• **What is expected**:
Rewrite the paragraph in the project summary below that begins "The overall goal of the Berkeley" as a shorter paragraph that keeps its main facts.

• **Text provided**:
○ ○ ○ ○

Superfund Research Program
Project Summary (2006-2011)
The overall goal of the Berkeley Superfund Basic Research Program (SBRP) is to apply functional genomics, proteomics, transcriptomics, and nanotechnology to better detect arsenic, mercury, benzene, polycyclic aromatic hydrocarbons, trichloroethylene, and other Superfund priority chemicals in the environment; evaluate their effects on human health, especially the health of susceptible populations such as children; and remediate their presence and reduce their toxicity. The individual research projects use functional genomics, proteomics, and transcriptomics in their studies. Their success largely depends on the effective handling and management of biological samples, as well as access to and expertise in the latest "-omic" technologies. Thus, detailed collection and storage protocols have been designed and core facilities are being provided for the cytogenetic, genotyping, gene expression and proteomic analyses to be undertaken in the research projects. Specific Core activities include: 1) processing, maintaining and storeing biological samples and cell lines; 2) providing facilities and methodologies for cytogenetic analysis; 3) providing facilities for gene expression profiling using Affymetrix, Illumina, and custom array technologies; 4) providing facilities for proteomic analyses using various mass spectrometric technologies; and, 5) providing facilities and methodologies for the analysis of genetic polymorphisms by Taqman-based and bead array technologies using the ABI 7900 Sequence Detection System and Illumina Bead Station platforms.

○ ○ ○ ○

• **Record extracts**:

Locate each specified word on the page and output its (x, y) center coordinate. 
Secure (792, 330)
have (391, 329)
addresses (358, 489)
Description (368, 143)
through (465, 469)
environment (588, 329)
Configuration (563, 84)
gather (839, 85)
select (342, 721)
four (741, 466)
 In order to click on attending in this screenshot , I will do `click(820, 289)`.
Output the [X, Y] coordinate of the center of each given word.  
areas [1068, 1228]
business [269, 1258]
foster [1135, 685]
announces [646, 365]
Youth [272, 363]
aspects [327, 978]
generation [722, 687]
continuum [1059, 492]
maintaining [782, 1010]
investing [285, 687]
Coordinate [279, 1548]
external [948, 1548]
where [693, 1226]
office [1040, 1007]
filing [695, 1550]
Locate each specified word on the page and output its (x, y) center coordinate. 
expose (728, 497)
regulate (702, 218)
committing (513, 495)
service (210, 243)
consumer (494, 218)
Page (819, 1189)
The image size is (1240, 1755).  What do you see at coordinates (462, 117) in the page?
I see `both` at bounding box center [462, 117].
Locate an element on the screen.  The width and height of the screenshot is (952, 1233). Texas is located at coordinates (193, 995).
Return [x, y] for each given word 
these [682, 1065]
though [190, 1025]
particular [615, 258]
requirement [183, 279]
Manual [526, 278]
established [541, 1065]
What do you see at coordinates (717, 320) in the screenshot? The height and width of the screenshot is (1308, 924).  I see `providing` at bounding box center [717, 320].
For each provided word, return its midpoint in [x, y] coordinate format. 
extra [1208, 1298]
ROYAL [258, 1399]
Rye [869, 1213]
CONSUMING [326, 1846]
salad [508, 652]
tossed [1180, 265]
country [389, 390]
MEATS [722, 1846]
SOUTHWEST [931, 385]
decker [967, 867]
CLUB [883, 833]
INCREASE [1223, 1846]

○ ○ ○ ○

• **Answer box**:
The Berkeley Superfund Basic Research Program (SBRP) uses functional genomics, proteomics, transcriptomics, and nanotechnology to detect Superfund priority chemicals such as arsenic, mercury, benzene, polycyclic aromatic hydrocarbons, and trichloroethylene in the environment. It also evaluates their effects on human health, especially in susceptible groups such as children, and works to remove them and reduce their toxicity. The research projects depend on good handling of biological samples and on access to "-omic" technologies. For this reason, the program has designed collection and storage protocols and provides core facilities. The Core processes and stores biological samples and cell lines. It also supports cytogenetic analysis and gene expression profiling with Affymetrix, Illumina, and custom arrays. It offers proteomic analysis by mass spectrometry and genetic polymorphism analysis with Taqman and bead array methods on the ABI 7900 Sequence Detection System and Illumina Bead Station platforms.